WHAT NEEDS TO BE DONE – Nothing but the lines from the one with "789x551 pixels." through the end of the data should be set down, each exactly as written, and no picture should be included.

(Stored data entries)
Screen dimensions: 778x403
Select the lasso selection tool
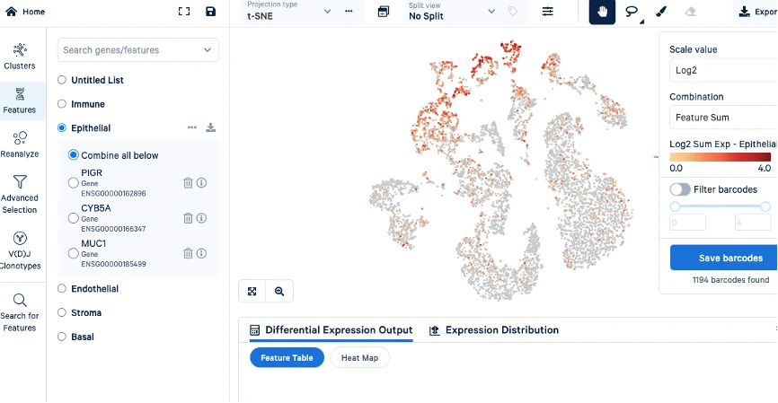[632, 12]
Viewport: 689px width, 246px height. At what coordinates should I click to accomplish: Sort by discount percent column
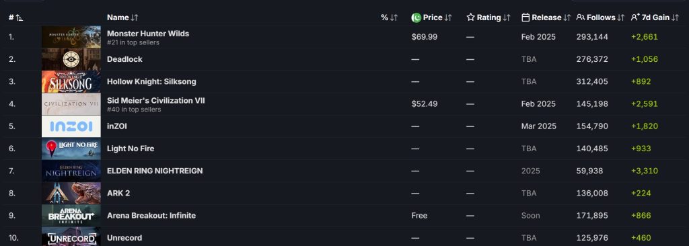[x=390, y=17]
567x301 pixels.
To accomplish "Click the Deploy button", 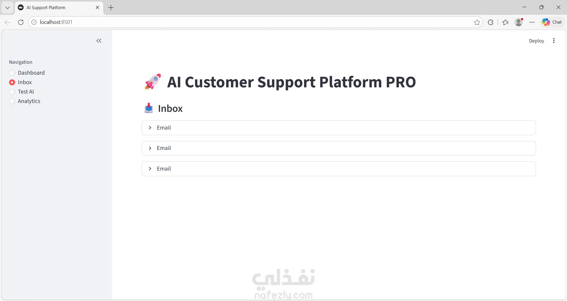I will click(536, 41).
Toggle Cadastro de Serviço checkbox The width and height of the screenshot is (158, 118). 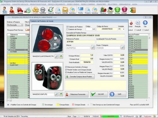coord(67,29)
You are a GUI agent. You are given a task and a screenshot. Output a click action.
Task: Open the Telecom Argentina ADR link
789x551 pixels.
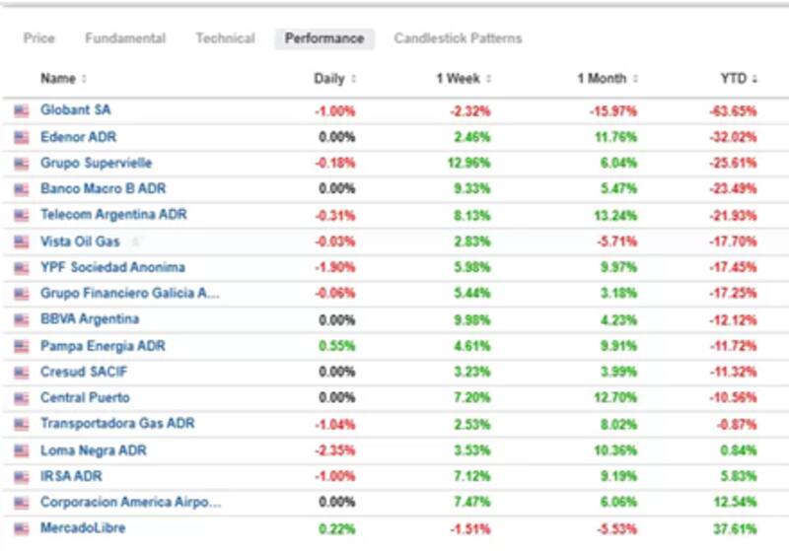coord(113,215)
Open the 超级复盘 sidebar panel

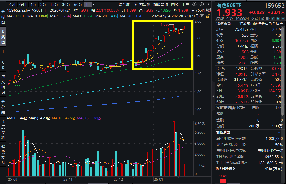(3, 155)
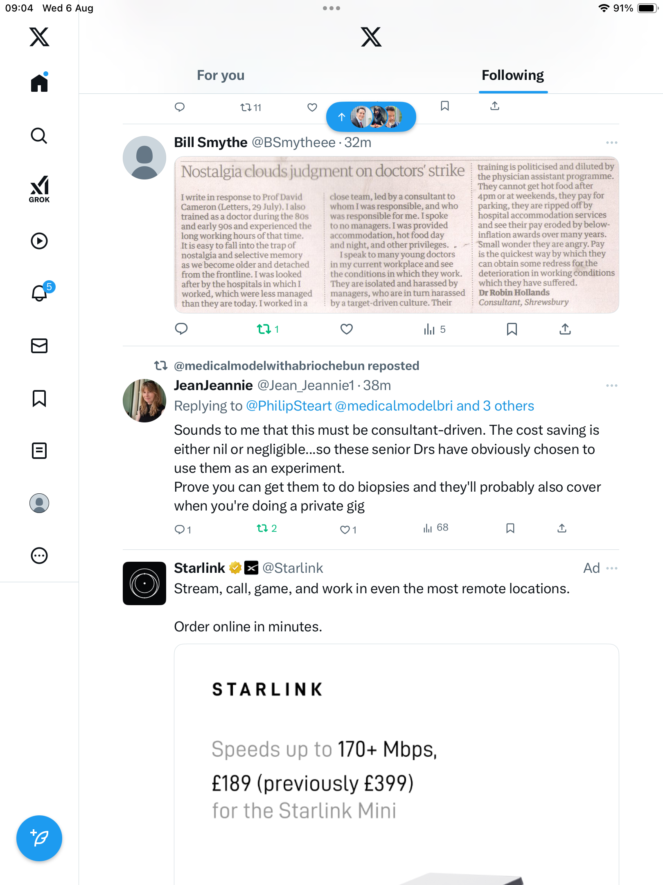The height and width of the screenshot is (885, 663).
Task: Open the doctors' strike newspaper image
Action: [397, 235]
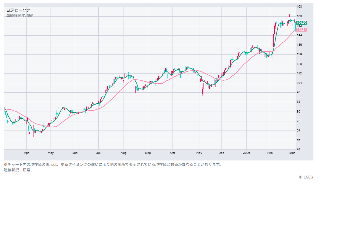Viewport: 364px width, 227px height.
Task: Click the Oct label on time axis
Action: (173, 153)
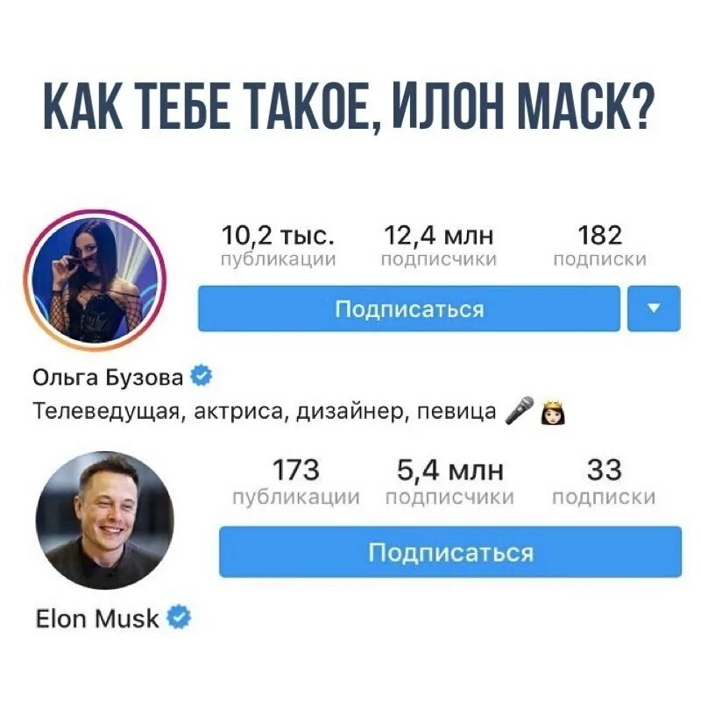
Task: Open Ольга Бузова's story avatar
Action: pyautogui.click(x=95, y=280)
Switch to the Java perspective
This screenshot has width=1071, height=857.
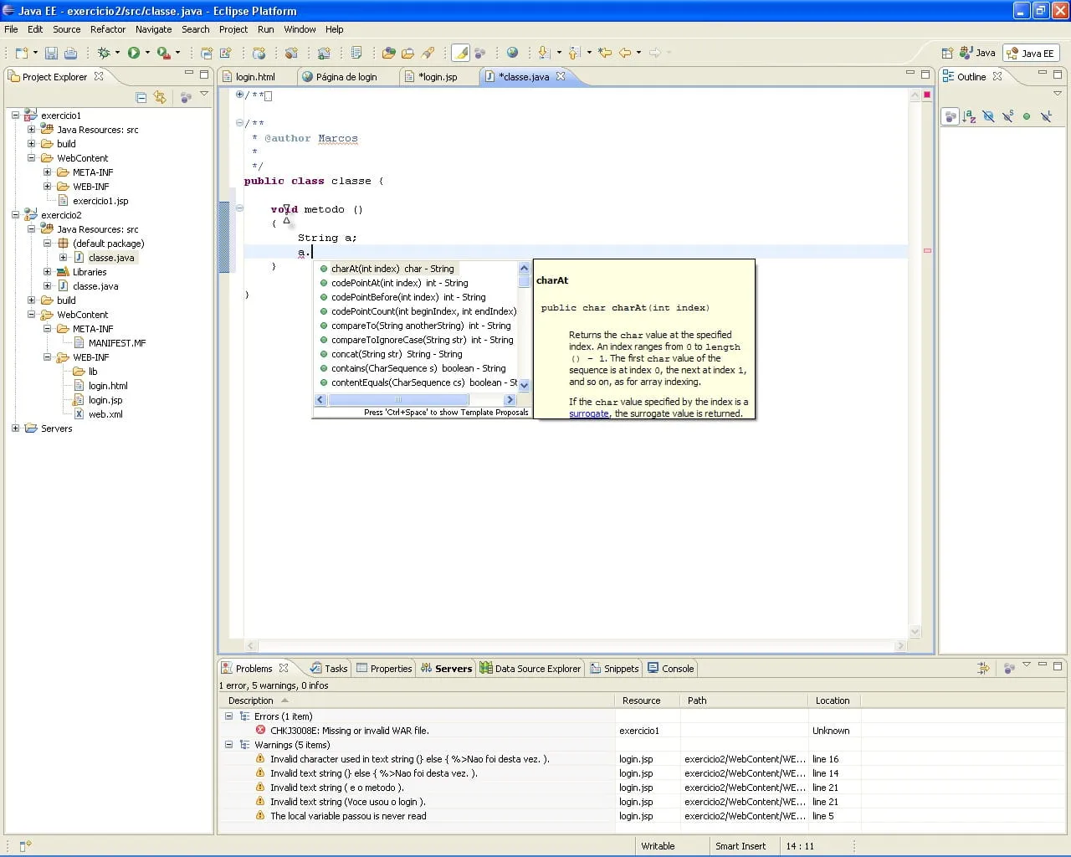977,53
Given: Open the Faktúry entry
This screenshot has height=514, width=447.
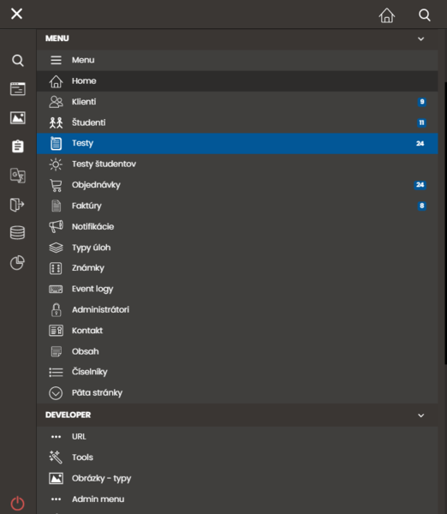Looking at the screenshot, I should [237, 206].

THE COMPLETED TASK –
789x551 pixels.
coord(113,215)
Open the 超级复盘 sidebar panel

(3, 155)
The height and width of the screenshot is (885, 663).
Task: Open the doctors' strike newspaper image
Action: [397, 235]
Viewport: 364px width, 227px height.
Task: Click the Oct label on time axis
Action: (173, 153)
Task: Open Ольга Бузова's story avatar
Action: pyautogui.click(x=95, y=280)
Switch to the Java perspective
This screenshot has width=1071, height=857.
977,53
Given: Open the Faktúry entry
This screenshot has height=514, width=447.
Looking at the screenshot, I should [237, 206].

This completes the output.